40-year-old (om)bud(sman) has yet to flower

Future Tense for Jan. 16, 2007

John Robinson, editor of the Greensboro News-Record, posted some thoughts Jan. 14 about ombudsmen and public editors ("Ombudsmen: To be or not to be"

Over the past 40 years I have watched recurring debates about newspaper ombudsmen, dating back to the first time the word entered journalism's lexicon.

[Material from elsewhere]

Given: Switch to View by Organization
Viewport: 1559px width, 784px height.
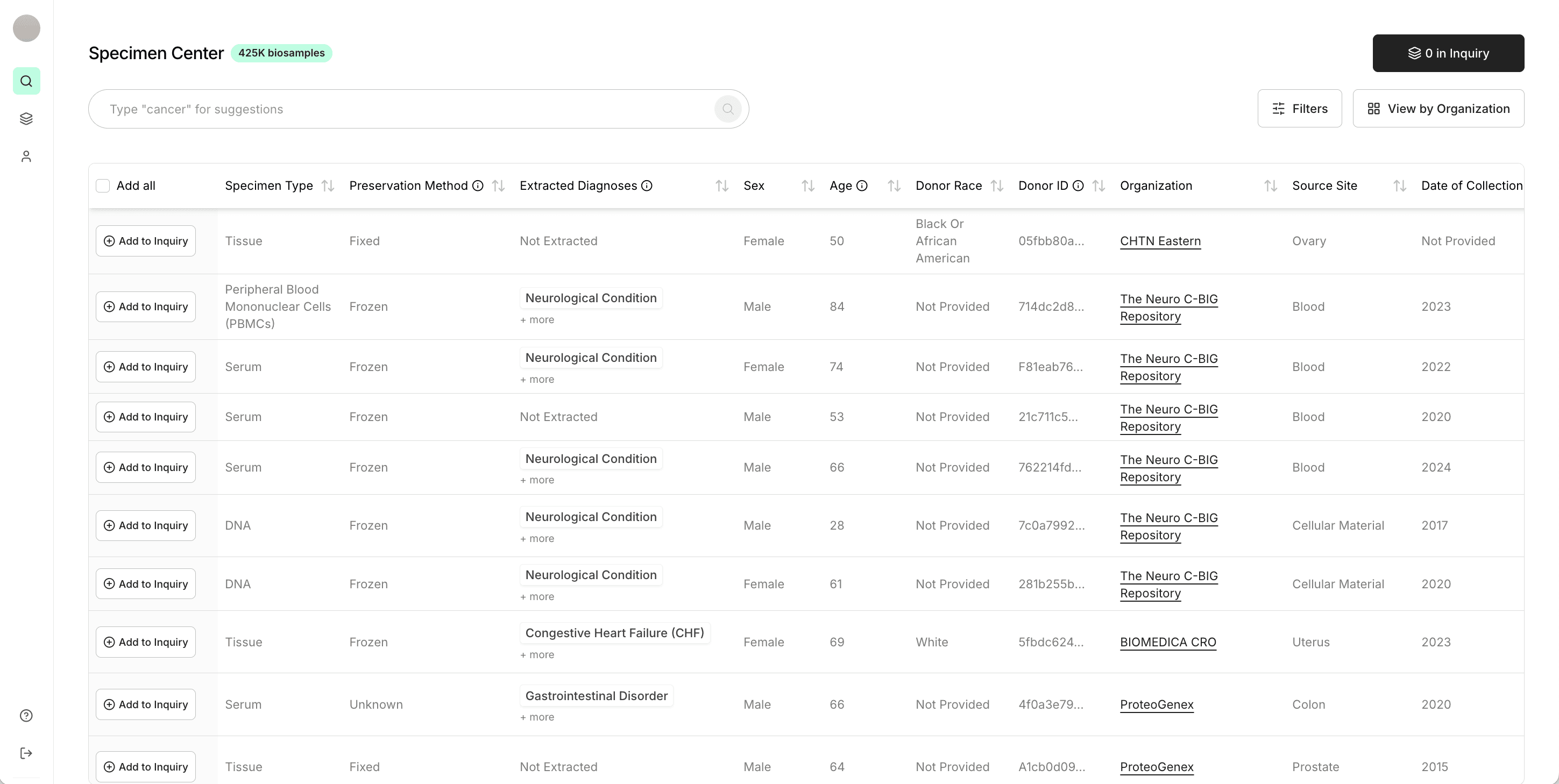Looking at the screenshot, I should click(x=1438, y=109).
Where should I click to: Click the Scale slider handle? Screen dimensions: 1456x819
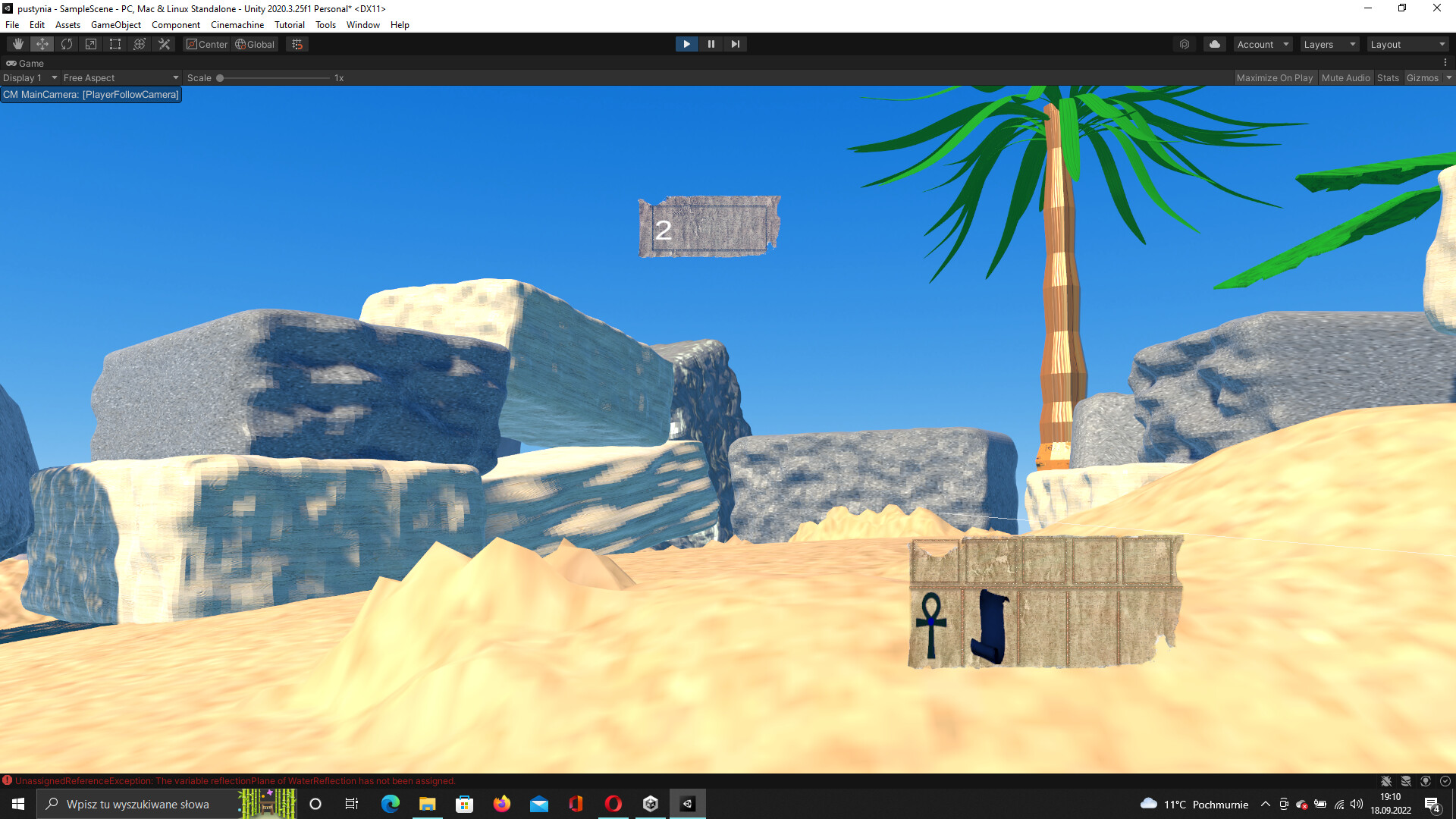220,78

In March 1967, journalism teacher Kay Keefe, who established the Lyons Township High School Lion in LaGrange, Ill., as a continuing powerhouse among student newspapers, read Ben Bagdikian's Esquire article ("The American Newspaper is neither Record, Mirror, Journal, Ledger, Bulletin, Telegram, Examiner, Register, Chronicle, Gazette, Observer, Monitor nor Herald of the day's events). Bagdikian suggested putting a community ombudsman on a newspaper's board "to be present, to speak, to provide a symbol and, with luck, exert public interest in the ultimate fate of the American newspaper." The word "ombudsman" caught Ms. Keefe's eye and she assigned me to write an article about it. A few months later, after I'd graduated, on my birthday in fact (June 29), Barry Bingham and Norman Isaacs appointed the first American newspaper ombudsman at the Louisville Courier-Journal. I remember being astonished then (as now) by Ms. Keefe's prescience. She also made us read and study Marshall McLuhan's books. At the time, I didn't know enough to really appreciate "Understanding Media," but "The Medium is the Message," an early experiment in mixing text and graphics, foreshadowed things we're doing online today.

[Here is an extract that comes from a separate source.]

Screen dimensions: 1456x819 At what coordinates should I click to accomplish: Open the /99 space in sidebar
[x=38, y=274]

Through the years while I worked for the Lee Enterprises chain, the idea of having an ombudsman came up from time to time at some of the larger newspapers. Now-familiar arguments usually shot down the idea -- we don't have the money (or it could be spent better on a reporter or editor), we shouldn't put an obstacle (or intermediary) between readers and editors, the editor(s) should handle complaints, it's the editor's job to uphold our standards of fairness, accuracy, etc. I heard some good arguments in favor of ombudsmen, too, and one seems more compelling today than in the past.

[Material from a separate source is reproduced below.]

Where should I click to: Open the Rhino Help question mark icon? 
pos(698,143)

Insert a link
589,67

Now that we attach reporters' e-mail addresses to their stories, readers can contact them quickly and easily. That's a good thing, but the downside is that not all reporters will respond appropriately. The danger is that a reporter (or columnist or editor) may reply or simply blow off a reader in ways that reflect poorly on the paper. And, once posted, that reply can spread virally on the Web. The value of having an ombudsman or public editor in the newsroom is that the ombudsman's presence can help ensure certain standards of fairness, courtesy, prompt responsiveness and respect. Anyone who believes that problem does not exist now should be prepared for the alligator rising out of the swamp to bite them on the ass. We've always had a few reporters and editors who try to sweep errors under the rug or into the circular file and who blow off readers on the phone. The accusations, complaints and criticisms will be even harder to hide when readers' comments appear online below a story or in a blog. That puts an obligation on editors to make sure their staffs know how to respond to readers in a public environment. Having an ombudsman or public editor may be an old solution to this new problem.

The other test of whether a newspaper needs an ombudsman, it seems to me, is to answer these questions: "Will an ombudsman make the newspaper better? Will we be more accurate, more fair, more accountable to our readers?" If the answers are in doubt, I'd invest the time and money on other projects, particularly online efforts such as John Robinson's idea of adding editor blogs or (on my wish list) a blog on blogs, such as aldaily.com, so I can see at a glance what people are writing about.